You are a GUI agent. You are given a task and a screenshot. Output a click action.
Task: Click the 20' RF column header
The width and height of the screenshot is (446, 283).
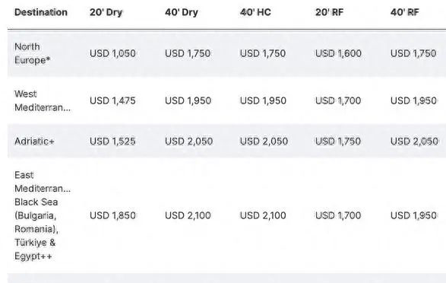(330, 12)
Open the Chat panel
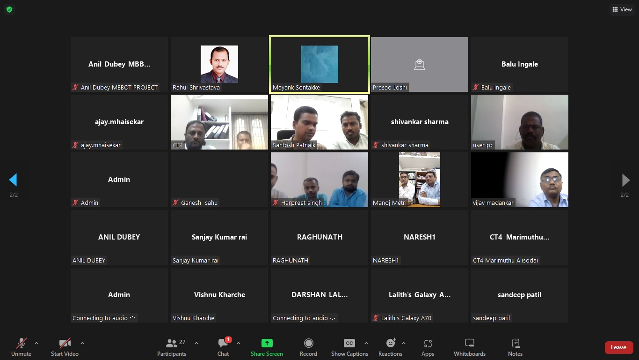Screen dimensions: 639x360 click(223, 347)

--

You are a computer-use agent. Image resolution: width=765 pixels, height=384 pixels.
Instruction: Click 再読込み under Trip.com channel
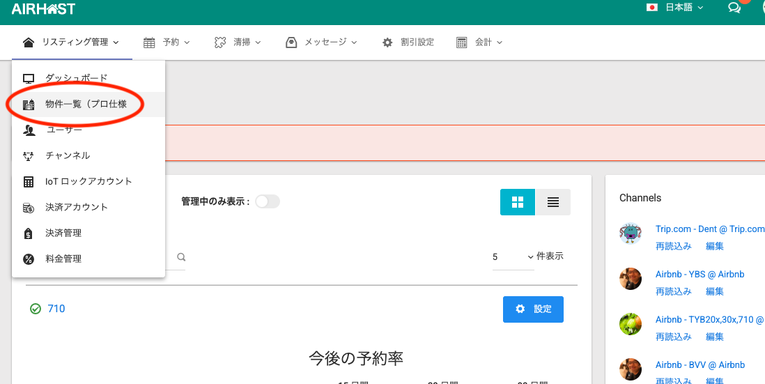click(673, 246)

--

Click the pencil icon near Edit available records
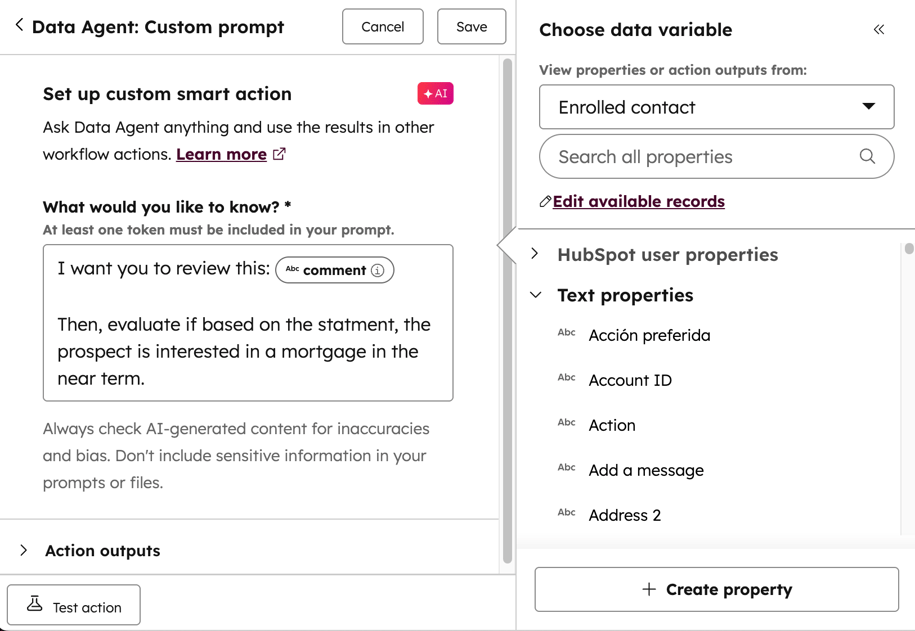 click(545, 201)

WHAT YOU SHOULD DO ▸ For every line in the listing above that contains "agent", copy that line.

ANSWER TO THE PROBLEM ▸
You are a GUI agent. You are given a task and a screenshot. Output a click action.
You are a computer-use agent. Image resolution: width=765 pixels, height=384 pixels.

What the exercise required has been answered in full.